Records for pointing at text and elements
..........
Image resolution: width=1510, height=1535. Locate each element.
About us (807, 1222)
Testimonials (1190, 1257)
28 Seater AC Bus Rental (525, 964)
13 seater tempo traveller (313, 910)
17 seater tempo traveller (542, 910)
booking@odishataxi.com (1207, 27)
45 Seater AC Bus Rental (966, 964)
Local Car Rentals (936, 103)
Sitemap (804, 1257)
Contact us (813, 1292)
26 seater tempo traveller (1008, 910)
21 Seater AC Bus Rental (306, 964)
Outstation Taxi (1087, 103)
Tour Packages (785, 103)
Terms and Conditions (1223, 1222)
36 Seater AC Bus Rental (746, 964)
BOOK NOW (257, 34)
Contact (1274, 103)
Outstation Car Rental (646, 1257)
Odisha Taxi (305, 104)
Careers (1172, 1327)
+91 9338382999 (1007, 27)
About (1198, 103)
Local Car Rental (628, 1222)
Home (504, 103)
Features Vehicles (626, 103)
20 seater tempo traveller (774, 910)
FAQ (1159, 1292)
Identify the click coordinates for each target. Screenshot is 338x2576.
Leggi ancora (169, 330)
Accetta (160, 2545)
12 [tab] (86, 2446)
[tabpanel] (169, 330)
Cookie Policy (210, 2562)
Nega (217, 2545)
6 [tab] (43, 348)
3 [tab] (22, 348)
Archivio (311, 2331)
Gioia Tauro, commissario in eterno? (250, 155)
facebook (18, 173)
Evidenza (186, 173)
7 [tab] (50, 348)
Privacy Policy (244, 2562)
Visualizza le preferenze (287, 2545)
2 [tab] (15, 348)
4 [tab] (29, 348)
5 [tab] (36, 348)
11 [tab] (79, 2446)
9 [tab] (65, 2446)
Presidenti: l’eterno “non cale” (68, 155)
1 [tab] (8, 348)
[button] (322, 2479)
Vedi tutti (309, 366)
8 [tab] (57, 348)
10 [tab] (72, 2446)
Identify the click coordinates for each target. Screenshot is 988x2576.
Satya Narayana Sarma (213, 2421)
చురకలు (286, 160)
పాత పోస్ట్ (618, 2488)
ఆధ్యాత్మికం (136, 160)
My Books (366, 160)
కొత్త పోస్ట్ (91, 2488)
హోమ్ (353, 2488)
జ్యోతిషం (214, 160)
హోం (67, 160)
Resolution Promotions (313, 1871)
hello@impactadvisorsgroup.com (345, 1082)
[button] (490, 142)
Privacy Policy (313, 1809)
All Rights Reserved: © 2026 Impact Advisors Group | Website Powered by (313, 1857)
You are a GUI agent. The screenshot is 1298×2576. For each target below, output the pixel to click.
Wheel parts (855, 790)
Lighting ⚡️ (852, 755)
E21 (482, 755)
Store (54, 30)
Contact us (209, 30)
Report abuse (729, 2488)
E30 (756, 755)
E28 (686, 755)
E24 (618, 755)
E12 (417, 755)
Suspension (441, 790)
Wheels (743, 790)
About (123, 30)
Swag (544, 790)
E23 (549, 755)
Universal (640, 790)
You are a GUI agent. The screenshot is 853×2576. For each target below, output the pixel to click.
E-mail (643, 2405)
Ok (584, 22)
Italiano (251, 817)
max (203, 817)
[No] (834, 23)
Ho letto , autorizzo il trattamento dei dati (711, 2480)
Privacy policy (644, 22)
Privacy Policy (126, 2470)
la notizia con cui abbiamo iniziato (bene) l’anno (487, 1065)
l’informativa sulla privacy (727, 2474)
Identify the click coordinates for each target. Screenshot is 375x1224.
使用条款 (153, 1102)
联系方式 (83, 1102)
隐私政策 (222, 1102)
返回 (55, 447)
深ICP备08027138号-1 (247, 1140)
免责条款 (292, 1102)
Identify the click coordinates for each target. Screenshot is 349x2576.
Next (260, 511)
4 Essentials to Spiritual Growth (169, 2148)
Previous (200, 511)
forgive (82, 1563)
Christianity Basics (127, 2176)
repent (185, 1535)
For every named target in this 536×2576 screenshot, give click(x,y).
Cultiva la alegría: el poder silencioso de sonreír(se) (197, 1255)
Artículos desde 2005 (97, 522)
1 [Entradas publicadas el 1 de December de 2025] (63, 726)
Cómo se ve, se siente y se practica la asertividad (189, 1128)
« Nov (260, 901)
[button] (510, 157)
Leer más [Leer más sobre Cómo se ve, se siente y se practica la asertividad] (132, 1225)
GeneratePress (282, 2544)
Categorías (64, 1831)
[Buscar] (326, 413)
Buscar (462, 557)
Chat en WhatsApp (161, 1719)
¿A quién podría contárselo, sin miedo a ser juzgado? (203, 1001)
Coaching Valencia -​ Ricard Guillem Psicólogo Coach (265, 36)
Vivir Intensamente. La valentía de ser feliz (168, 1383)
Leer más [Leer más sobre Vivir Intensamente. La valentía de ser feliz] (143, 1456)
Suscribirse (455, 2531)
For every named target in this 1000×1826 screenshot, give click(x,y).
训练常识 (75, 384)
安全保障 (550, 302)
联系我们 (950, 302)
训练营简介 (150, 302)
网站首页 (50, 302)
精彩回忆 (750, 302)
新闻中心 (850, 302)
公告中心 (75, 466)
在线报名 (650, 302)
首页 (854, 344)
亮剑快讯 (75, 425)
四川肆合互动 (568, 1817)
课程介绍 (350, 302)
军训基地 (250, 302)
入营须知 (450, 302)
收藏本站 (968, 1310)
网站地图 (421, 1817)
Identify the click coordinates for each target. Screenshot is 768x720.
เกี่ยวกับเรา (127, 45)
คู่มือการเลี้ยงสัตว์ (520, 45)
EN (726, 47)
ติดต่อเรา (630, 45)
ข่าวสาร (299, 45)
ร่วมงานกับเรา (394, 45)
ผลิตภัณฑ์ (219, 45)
..........
**Aim of the exercise:** In the records above, start at the line that has "17 seater tempo traveller (542, 910)" and stop after the line that has "Privacy Policy (244, 2562)". Write out every one of those lines again, adding 26 to each number in the answer coordinates and leaving all else as it stands.

**Problem solution:**
17 seater tempo traveller (568, 936)
booking@odishataxi.com (1233, 53)
45 Seater AC Bus Rental (992, 990)
Local Car Rentals (962, 129)
Sitemap (830, 1283)
Contact us (839, 1318)
26 seater tempo traveller (1034, 936)
21 Seater AC Bus Rental (332, 990)
Outstation Taxi (1113, 129)
Tour Packages (811, 129)
Terms and Conditions (1249, 1248)
36 Seater AC Bus Rental (772, 990)
BOOK NOW (283, 60)
Contact (1300, 129)
Outstation Car Rental (672, 1283)
Odisha Taxi (331, 130)
Careers (1198, 1353)
+91 9338382999 (1033, 53)
About (1224, 129)
Local Car Rental (654, 1248)
Home (530, 129)
Features Vehicles (652, 129)
20 seater tempo traveller (800, 936)
FAQ (1185, 1318)
Identify the click coordinates for each target. Screenshot is 338x2576.
Leggi ancora (195, 356)
Accetta (186, 2571)
12 [tab] (112, 2472)
[tabpanel] (195, 356)
Cookie Policy (236, 2588)
Nega (243, 2571)
6 [tab] (69, 374)
3 [tab] (48, 374)
Archivio (337, 2357)
Gioia Tauro, commissario in eterno? (276, 181)
facebook (44, 199)
Evidenza (212, 199)
7 [tab] (76, 374)
Privacy Policy (270, 2588)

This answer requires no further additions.